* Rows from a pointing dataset
↓

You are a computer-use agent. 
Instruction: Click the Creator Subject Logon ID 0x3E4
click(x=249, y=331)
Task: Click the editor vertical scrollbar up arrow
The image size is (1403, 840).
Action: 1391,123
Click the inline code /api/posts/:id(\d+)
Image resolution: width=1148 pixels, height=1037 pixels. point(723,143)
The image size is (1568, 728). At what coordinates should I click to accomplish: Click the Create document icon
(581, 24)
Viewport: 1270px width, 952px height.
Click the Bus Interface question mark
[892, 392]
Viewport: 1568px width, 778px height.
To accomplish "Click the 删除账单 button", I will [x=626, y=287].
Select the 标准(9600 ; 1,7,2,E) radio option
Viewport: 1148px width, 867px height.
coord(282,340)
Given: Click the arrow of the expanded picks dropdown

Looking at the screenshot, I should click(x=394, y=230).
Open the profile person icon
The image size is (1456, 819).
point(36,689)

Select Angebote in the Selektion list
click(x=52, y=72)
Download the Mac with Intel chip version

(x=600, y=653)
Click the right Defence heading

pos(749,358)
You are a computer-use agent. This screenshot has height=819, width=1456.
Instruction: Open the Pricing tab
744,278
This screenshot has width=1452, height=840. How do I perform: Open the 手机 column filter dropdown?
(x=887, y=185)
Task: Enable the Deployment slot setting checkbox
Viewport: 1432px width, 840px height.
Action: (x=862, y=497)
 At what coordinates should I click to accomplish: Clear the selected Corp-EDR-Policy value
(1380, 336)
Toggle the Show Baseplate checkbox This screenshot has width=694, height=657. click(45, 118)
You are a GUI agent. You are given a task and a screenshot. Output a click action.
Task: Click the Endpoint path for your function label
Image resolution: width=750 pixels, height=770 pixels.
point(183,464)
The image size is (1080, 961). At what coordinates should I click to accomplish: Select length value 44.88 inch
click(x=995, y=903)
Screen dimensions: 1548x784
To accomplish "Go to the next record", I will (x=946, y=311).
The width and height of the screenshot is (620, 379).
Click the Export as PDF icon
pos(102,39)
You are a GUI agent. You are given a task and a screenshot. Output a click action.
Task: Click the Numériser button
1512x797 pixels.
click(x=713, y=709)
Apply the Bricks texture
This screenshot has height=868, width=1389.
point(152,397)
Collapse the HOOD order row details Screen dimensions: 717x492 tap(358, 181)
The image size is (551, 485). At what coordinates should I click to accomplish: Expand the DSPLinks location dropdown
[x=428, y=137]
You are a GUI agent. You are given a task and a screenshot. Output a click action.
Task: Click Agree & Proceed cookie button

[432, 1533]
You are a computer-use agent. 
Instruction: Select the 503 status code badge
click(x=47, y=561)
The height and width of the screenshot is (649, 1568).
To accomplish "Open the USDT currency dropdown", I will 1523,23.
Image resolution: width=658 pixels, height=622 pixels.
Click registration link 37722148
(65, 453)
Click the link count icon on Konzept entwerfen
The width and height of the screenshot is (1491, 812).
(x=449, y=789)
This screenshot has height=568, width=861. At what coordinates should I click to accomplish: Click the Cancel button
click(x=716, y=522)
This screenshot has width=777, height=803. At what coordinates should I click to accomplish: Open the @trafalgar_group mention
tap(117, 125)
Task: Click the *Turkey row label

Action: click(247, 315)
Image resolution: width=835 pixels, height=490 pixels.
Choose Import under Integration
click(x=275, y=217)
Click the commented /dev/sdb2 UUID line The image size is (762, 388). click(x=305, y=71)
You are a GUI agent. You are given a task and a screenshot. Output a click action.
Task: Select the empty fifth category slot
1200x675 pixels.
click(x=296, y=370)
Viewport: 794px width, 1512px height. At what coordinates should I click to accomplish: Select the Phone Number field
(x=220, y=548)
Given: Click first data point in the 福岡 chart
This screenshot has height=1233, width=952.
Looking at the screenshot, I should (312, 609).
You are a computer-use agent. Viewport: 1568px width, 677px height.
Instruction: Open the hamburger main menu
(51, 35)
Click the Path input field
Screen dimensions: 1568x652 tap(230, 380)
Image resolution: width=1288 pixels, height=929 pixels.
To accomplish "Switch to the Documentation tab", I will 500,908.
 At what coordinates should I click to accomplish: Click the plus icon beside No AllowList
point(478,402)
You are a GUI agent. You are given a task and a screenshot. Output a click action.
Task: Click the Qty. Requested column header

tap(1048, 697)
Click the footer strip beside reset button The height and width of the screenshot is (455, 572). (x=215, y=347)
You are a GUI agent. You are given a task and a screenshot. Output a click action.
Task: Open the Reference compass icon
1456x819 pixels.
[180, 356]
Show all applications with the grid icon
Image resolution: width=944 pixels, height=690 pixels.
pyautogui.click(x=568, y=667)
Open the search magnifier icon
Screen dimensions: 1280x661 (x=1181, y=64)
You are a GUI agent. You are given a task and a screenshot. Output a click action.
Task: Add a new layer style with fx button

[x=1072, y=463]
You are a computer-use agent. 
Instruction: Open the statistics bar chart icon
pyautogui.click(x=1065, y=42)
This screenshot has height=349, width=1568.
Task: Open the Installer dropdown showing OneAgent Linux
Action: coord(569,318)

↑

Reproduce the rows above in full, swapping each occurrence of "GUI agent" for "interface agent" and leaving everything else unchanged.

* Full solution
You are a computer-use agent. 
Instruction: Click the Creator Subject Logon ID 0x3E4
click(x=249, y=331)
Task: Click the editor vertical scrollbar up arrow
The image size is (1403, 840).
Action: 1391,123
Click the inline code /api/posts/:id(\d+)
Image resolution: width=1148 pixels, height=1037 pixels. point(723,143)
The image size is (1568, 728). At what coordinates should I click to accomplish: Click the Create document icon
(581, 24)
Viewport: 1270px width, 952px height.
Click the Bus Interface question mark
[892, 392]
Viewport: 1568px width, 778px height.
To accomplish "Click the 删除账单 button", I will [x=626, y=287].
Select the 标准(9600 ; 1,7,2,E) radio option
Viewport: 1148px width, 867px height.
coord(282,340)
Given: Click the arrow of the expanded picks dropdown

Looking at the screenshot, I should click(x=394, y=230).
Open the profile person icon
The image size is (1456, 819).
point(36,689)

Select Angebote in the Selektion list
click(x=52, y=72)
Download the Mac with Intel chip version

(x=600, y=653)
Click the right Defence heading

pos(749,358)
You are a computer-use agent. This screenshot has height=819, width=1456.
Instruction: Open the Pricing tab
744,278
This screenshot has width=1452, height=840. How do I perform: Open the 手机 column filter dropdown?
(x=887, y=185)
Task: Enable the Deployment slot setting checkbox
Viewport: 1432px width, 840px height.
Action: (x=862, y=497)
 At what coordinates should I click to accomplish: Clear the selected Corp-EDR-Policy value
(1380, 336)
Toggle the Show Baseplate checkbox This screenshot has width=694, height=657. click(45, 118)
You are a interface agent. You are given a task and a screenshot. Output a click action.
Task: Click the Endpoint path for your function label
Image resolution: width=750 pixels, height=770 pixels.
point(183,464)
The image size is (1080, 961). At what coordinates should I click to accomplish: Select length value 44.88 inch
click(x=995, y=903)
Screen dimensions: 1548x784
To accomplish "Go to the next record", I will (x=946, y=311).
The width and height of the screenshot is (620, 379).
Click the Export as PDF icon
pos(102,39)
You are a interface agent. You are given a task and a screenshot. Output a click action.
Task: Click the Numériser button
1512x797 pixels.
click(x=713, y=709)
Apply the Bricks texture
This screenshot has height=868, width=1389.
point(152,397)
Collapse the HOOD order row details Screen dimensions: 717x492 tap(358, 181)
The image size is (551, 485). At what coordinates should I click to accomplish: Expand the DSPLinks location dropdown
[x=428, y=137]
You are a interface agent. You are given a task and a screenshot. Output a click action.
Task: Click Agree & Proceed cookie button

[432, 1533]
You are a computer-use agent. 
Instruction: Select the 503 status code badge
click(x=47, y=561)
The height and width of the screenshot is (649, 1568).
To accomplish "Open the USDT currency dropdown", I will 1523,23.
Image resolution: width=658 pixels, height=622 pixels.
Click registration link 37722148
(65, 453)
Click the link count icon on Konzept entwerfen
The width and height of the screenshot is (1491, 812).
(x=449, y=789)
This screenshot has height=568, width=861. At what coordinates should I click to accomplish: Click the Cancel button
click(x=716, y=522)
This screenshot has width=777, height=803. At what coordinates should I click to accomplish: Open the @trafalgar_group mention
tap(117, 125)
Task: Click the *Turkey row label

Action: click(247, 315)
Image resolution: width=835 pixels, height=490 pixels.
Choose Import under Integration
click(x=275, y=217)
Click the commented /dev/sdb2 UUID line The image size is (762, 388). click(x=305, y=71)
You are a interface agent. You are given a task and a screenshot. Output a click action.
Task: Select the empty fifth category slot
1200x675 pixels.
click(x=296, y=370)
Viewport: 794px width, 1512px height. At what coordinates should I click to accomplish: Select the Phone Number field
(x=220, y=548)
Given: Click first data point in the 福岡 chart
This screenshot has height=1233, width=952.
Looking at the screenshot, I should (312, 609).
You are a computer-use agent. Viewport: 1568px width, 677px height.
Instruction: Open the hamburger main menu
(51, 35)
Click the Path input field
Screen dimensions: 1568x652 tap(230, 380)
Image resolution: width=1288 pixels, height=929 pixels.
To accomplish "Switch to the Documentation tab", I will 500,908.
 At what coordinates should I click to accomplish: Click the plus icon beside No AllowList
point(478,402)
You are a interface agent. You are given a task and a screenshot. Output a click action.
Task: Click the Qty. Requested column header

tap(1048, 697)
Click the footer strip beside reset button The height and width of the screenshot is (455, 572). (x=215, y=347)
You are a interface agent. You are given a task and a screenshot. Output a click action.
Task: Open the Reference compass icon
1456x819 pixels.
[180, 356]
Show all applications with the grid icon
Image resolution: width=944 pixels, height=690 pixels.
pyautogui.click(x=568, y=667)
Open the search magnifier icon
Screen dimensions: 1280x661 (x=1181, y=64)
You are a interface agent. You are given a task and a screenshot. Output a click action.
Task: Add a new layer style with fx button

[x=1072, y=463]
You are a computer-use agent. 
Instruction: Open the statistics bar chart icon
pyautogui.click(x=1065, y=42)
This screenshot has height=349, width=1568.
Task: Open the Installer dropdown showing OneAgent Linux
Action: coord(569,318)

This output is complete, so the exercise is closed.